§ Request: Please copy every line of the material below, keeping each character unchanged.

+++++

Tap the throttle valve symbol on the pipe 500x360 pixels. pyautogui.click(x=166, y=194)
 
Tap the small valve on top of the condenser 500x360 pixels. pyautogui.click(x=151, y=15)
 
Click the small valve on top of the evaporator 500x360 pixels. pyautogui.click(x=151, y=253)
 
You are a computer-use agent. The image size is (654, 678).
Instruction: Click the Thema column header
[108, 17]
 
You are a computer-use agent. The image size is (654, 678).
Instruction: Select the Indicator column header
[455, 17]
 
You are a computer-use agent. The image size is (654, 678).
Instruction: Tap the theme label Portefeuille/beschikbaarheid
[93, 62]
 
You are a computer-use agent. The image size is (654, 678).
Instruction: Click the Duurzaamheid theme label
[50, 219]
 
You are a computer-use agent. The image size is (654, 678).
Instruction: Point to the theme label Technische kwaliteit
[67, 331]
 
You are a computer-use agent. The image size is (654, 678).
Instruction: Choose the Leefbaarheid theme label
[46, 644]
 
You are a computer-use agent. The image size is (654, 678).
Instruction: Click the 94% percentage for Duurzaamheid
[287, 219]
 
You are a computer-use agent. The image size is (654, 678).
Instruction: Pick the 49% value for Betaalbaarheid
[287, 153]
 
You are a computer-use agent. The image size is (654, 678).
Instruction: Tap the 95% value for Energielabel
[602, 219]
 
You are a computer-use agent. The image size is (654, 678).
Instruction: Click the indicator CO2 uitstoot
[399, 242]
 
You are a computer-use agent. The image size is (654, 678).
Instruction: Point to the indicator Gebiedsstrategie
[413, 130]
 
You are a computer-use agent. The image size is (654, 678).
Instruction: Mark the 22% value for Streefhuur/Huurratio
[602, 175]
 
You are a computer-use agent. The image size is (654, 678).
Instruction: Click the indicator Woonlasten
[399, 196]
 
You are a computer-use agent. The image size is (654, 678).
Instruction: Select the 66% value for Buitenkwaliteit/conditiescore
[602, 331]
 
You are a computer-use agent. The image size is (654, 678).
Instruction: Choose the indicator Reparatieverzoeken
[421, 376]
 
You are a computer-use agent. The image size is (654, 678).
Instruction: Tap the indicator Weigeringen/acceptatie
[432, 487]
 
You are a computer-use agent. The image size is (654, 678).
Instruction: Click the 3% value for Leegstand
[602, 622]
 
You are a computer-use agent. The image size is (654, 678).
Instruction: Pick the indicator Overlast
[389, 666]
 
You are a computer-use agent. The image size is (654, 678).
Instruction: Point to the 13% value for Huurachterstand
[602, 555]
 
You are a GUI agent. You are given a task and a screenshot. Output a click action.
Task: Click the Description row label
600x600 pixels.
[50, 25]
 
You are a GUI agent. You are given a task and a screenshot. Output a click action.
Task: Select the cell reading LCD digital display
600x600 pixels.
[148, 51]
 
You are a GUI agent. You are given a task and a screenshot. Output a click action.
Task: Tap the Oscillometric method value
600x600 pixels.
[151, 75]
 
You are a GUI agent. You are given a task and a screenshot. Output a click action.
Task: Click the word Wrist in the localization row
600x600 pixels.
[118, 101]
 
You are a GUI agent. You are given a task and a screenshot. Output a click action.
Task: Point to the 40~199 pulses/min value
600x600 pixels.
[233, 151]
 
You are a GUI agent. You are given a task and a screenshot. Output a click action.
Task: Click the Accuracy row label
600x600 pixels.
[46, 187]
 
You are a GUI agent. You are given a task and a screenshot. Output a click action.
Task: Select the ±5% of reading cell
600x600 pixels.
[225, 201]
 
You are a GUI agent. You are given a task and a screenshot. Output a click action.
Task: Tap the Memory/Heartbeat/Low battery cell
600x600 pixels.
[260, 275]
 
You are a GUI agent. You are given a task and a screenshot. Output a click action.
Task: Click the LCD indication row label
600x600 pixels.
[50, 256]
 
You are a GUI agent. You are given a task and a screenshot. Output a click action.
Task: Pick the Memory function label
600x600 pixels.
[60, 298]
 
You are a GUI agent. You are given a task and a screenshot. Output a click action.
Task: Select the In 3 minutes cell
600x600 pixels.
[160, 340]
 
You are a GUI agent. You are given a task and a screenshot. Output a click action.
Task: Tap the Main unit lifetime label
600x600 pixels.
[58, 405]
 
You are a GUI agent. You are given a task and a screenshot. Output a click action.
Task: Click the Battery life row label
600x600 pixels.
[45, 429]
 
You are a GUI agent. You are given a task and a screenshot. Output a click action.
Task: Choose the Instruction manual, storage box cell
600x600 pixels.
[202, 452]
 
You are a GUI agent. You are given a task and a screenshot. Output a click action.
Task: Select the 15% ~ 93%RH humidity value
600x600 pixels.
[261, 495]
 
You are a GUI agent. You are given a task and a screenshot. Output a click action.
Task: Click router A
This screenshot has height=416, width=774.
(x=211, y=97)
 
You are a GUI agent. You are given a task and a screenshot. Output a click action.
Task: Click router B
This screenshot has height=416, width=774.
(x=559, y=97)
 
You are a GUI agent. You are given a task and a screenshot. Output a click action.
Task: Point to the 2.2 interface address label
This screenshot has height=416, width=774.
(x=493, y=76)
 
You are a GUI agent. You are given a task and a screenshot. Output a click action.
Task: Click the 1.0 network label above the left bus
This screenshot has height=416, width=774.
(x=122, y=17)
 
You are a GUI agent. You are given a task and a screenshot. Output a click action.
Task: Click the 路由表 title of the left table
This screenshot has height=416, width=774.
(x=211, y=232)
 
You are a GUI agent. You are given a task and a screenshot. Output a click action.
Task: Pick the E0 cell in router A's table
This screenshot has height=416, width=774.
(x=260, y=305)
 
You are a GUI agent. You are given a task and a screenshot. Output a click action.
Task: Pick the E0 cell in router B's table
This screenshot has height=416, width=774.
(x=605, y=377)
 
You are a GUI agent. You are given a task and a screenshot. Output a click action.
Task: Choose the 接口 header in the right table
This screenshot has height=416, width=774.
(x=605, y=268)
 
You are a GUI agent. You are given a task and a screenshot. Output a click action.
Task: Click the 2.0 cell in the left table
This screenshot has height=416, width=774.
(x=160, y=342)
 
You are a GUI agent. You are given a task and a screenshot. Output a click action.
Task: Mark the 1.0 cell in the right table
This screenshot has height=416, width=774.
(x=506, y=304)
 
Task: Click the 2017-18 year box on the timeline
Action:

+++++

§ Full solution:
Tap the throttle valve symbol on the pipe 500x360 pixels. pyautogui.click(x=166, y=194)
 
Tap the small valve on top of the condenser 500x360 pixels. pyautogui.click(x=151, y=15)
 
Click the small valve on top of the evaporator 500x360 pixels. pyautogui.click(x=151, y=253)
 
You are a computer-use agent. The image size is (654, 678).
Instruction: Click the Thema column header
[108, 17]
 
You are a computer-use agent. The image size is (654, 678).
Instruction: Select the Indicator column header
[455, 17]
 
You are a computer-use agent. The image size is (654, 678).
Instruction: Tap the theme label Portefeuille/beschikbaarheid
[93, 62]
 
You are a computer-use agent. The image size is (654, 678).
Instruction: Click the Duurzaamheid theme label
[50, 219]
 
You are a computer-use agent. The image size is (654, 678).
Instruction: Point to the theme label Technische kwaliteit
[67, 331]
 
You are a computer-use agent. The image size is (654, 678).
Instruction: Choose the Leefbaarheid theme label
[46, 644]
 
You are a computer-use agent. The image size is (654, 678).
Instruction: Click the 94% percentage for Duurzaamheid
[287, 219]
 
You are a computer-use agent. The image size is (654, 678).
Instruction: Pick the 49% value for Betaalbaarheid
[287, 153]
 
You are a computer-use agent. The image size is (654, 678).
Instruction: Tap the 95% value for Energielabel
[602, 219]
 
You are a computer-use agent. The image size is (654, 678).
Instruction: Click the indicator CO2 uitstoot
[399, 242]
 
You are a computer-use agent. The image size is (654, 678).
Instruction: Point to the indicator Gebiedsstrategie
[413, 130]
 
You are a computer-use agent. The image size is (654, 678).
Instruction: Mark the 22% value for Streefhuur/Huurratio
[602, 175]
 
You are a computer-use agent. The image size is (654, 678).
Instruction: Click the indicator Woonlasten
[399, 196]
 
You are a computer-use agent. The image size is (654, 678).
Instruction: Select the 66% value for Buitenkwaliteit/conditiescore
[602, 331]
 
You are a computer-use agent. The image size is (654, 678).
Instruction: Choose the indicator Reparatieverzoeken
[421, 376]
 
You are a computer-use agent. The image size is (654, 678).
Instruction: Tap the indicator Weigeringen/acceptatie
[432, 487]
 
You are a computer-use agent. The image size is (654, 678).
Instruction: Click the 3% value for Leegstand
[602, 622]
 
You are a computer-use agent. The image size is (654, 678).
Instruction: Pick the indicator Overlast
[389, 666]
 
You are a computer-use agent. The image size is (654, 678).
Instruction: Point to the 13% value for Huurachterstand
[602, 555]
 
You are a GUI agent. You are given a task and a screenshot. Output a click action.
Task: Click the Description row label
600x600 pixels.
[50, 25]
 
You are a GUI agent. You are given a task and a screenshot. Output a click action.
Task: Select the cell reading LCD digital display
600x600 pixels.
[148, 51]
 
You are a GUI agent. You are given a task and a screenshot. Output a click action.
Task: Tap the Oscillometric method value
600x600 pixels.
[151, 75]
 
You are a GUI agent. You are given a task and a screenshot. Output a click action.
Task: Click the word Wrist in the localization row
600x600 pixels.
[118, 101]
 
You are a GUI agent. You are given a task and a screenshot. Output a click action.
Task: Point to the 40~199 pulses/min value
600x600 pixels.
[233, 151]
 
You are a GUI agent. You are given a task and a screenshot. Output a click action.
Task: Click the Accuracy row label
600x600 pixels.
[46, 187]
 
You are a GUI agent. You are given a task and a screenshot. Output a click action.
Task: Select the ±5% of reading cell
600x600 pixels.
[225, 201]
 
You are a GUI agent. You are given a task and a screenshot. Output a click action.
Task: Tap the Memory/Heartbeat/Low battery cell
600x600 pixels.
[260, 275]
 
You are a GUI agent. You are given a task and a screenshot. Output a click action.
Task: Click the LCD indication row label
600x600 pixels.
[50, 256]
 
You are a GUI agent. You are given a task and a screenshot. Output a click action.
Task: Pick the Memory function label
600x600 pixels.
[60, 298]
 
You are a GUI agent. You are given a task and a screenshot. Output a click action.
Task: Select the In 3 minutes cell
600x600 pixels.
[160, 340]
 
You are a GUI agent. You are given a task and a screenshot. Output a click action.
Task: Tap the Main unit lifetime label
600x600 pixels.
[58, 405]
 
You are a GUI agent. You are given a task and a screenshot. Output a click action.
Task: Click the Battery life row label
600x600 pixels.
[45, 429]
 
You are a GUI agent. You are given a task and a screenshot. Output a click action.
Task: Choose the Instruction manual, storage box cell
600x600 pixels.
[202, 452]
 
You are a GUI agent. You are given a task and a screenshot. Output a click action.
Task: Select the 15% ~ 93%RH humidity value
600x600 pixels.
[261, 495]
 
You are a GUI agent. You are given a task and a screenshot. Output a click action.
Task: Click router A
This screenshot has height=416, width=774.
(x=211, y=97)
 
You are a GUI agent. You are given a task and a screenshot. Output a click action.
Task: Click router B
This screenshot has height=416, width=774.
(x=559, y=97)
 
You are a GUI agent. You are given a task and a screenshot. Output a click action.
Task: Point to the 2.2 interface address label
This screenshot has height=416, width=774.
(x=493, y=76)
 
You are a GUI agent. You are given a task and a screenshot. Output a click action.
Task: Click the 1.0 network label above the left bus
This screenshot has height=416, width=774.
(x=122, y=17)
 
You are a GUI agent. You are given a task and a screenshot. Output a click action.
Task: Click the 路由表 title of the left table
This screenshot has height=416, width=774.
(x=211, y=232)
 
You are a GUI agent. You are given a task and a screenshot. Output a click action.
Task: Pick the E0 cell in router A's table
This screenshot has height=416, width=774.
(x=260, y=305)
 
You are a GUI agent. You are given a task and a screenshot. Output a click action.
Task: Pick the E0 cell in router B's table
This screenshot has height=416, width=774.
(x=605, y=377)
 
You are a GUI agent. You are given a task and a screenshot. Output a click action.
Task: Choose the 接口 header in the right table
This screenshot has height=416, width=774.
(x=605, y=268)
 
You are a GUI agent. You are given a task and a screenshot. Output a click action.
Task: Click the 2.0 cell in the left table
This screenshot has height=416, width=774.
(x=160, y=342)
 
You are a GUI agent. You are given a task and a screenshot. Output a click action.
Task: Mark the 1.0 cell in the right table
This screenshot has height=416, width=774.
(x=506, y=304)
 
Task: Click the 2017-18 year box on the timeline
Action:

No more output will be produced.